Merupakan sebuah gerombolan
pedagang yang secara kebetulan menemukannya menara gading yang menjulang dari lahan
gersang ini seraya mereka melintas. Hutan yang sebelumnya berada di sana telah sirna, tergantikan oleh
menara putih yang menatap rendah pada mereka.
Tentu saja, mereka merasa
kaget, namun mereka tidak memiliki waktu untuk hanya melihat—mereka telah di
serang oleh makhluk berwujud manusia dan bersayap layaknya kelelawar.
Demon! Pelayan mengerikan
kekacauan itu! Mereka yang tidak berdoa!
Para pedagang melarikan
diri, dan melalui Guild Petualang, laporan mereka tiba pada raja. Sang raja akan mengirim sebuah pasukan untuk
membinasakan ancaman ini, dan permasalahan akan terselesaikan.
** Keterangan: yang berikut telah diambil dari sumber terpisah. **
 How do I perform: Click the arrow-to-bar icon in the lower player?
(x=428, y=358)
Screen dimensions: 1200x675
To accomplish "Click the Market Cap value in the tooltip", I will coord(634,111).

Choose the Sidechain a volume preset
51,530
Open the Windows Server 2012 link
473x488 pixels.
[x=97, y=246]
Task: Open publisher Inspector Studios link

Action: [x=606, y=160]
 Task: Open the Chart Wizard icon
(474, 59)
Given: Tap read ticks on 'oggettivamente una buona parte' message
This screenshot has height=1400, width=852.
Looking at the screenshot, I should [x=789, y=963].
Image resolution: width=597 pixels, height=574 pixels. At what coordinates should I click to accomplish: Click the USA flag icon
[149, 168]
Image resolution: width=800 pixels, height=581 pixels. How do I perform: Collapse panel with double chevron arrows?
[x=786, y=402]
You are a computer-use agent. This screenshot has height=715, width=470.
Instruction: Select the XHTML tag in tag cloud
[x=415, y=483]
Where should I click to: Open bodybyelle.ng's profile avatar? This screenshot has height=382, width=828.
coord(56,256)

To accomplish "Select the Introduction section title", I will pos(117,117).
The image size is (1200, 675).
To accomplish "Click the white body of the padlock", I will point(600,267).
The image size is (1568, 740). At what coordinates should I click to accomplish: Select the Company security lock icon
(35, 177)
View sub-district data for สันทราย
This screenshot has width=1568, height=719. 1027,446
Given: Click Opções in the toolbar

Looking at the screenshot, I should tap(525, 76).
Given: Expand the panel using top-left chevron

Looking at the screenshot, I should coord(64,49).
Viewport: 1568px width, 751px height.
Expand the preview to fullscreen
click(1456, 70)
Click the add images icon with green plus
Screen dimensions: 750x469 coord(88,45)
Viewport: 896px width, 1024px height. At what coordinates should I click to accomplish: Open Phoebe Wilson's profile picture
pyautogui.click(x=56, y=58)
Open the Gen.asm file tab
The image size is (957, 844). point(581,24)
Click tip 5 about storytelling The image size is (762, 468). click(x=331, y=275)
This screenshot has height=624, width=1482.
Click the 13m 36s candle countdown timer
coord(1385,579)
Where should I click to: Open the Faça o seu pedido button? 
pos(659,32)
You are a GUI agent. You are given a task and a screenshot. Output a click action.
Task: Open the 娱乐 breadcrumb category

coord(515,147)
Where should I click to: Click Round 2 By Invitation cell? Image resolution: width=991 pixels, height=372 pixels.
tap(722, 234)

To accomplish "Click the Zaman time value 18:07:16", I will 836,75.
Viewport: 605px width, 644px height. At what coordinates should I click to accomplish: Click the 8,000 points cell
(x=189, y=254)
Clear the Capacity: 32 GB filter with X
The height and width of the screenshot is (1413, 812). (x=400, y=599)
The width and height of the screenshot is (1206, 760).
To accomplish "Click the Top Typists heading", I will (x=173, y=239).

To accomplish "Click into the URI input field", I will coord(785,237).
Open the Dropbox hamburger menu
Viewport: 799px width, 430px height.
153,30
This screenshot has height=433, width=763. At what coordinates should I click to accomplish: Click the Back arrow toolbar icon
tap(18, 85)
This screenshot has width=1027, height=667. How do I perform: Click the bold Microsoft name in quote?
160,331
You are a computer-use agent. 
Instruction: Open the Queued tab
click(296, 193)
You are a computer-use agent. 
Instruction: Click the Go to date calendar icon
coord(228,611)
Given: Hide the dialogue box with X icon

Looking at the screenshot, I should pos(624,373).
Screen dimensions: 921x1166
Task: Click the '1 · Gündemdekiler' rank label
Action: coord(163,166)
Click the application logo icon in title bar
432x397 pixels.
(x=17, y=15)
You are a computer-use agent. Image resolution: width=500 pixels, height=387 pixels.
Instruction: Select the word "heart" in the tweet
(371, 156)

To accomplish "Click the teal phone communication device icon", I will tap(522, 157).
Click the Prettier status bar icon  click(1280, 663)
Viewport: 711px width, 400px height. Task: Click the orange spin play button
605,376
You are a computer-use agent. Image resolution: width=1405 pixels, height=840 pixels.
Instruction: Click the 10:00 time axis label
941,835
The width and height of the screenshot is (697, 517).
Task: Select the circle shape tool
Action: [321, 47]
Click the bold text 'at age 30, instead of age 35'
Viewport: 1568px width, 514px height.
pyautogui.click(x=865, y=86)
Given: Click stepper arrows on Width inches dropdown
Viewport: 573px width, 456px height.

Jika saja semua
itu begitu mudah.
Untuk mengirimkan sebuah
pasukan membutuhkan uang dan SDM. Dalam hal ini, SDM nya adalah para warga, dan
uang berasal dari pajak. Kemungkinan besar
pajak
akan naik pada tahun depan di karenakan
ini. Dan kenalan, keluarga, teman, dan tetangga kemungkinan
akan mati ketika mereka melakukan kewajiban mereka sebagai prajurit. Para warga
menilai ini terlalu berlebihan,
dan tumbuhlah kebencian. (TL Note : SDM = Sumber daya manusia.)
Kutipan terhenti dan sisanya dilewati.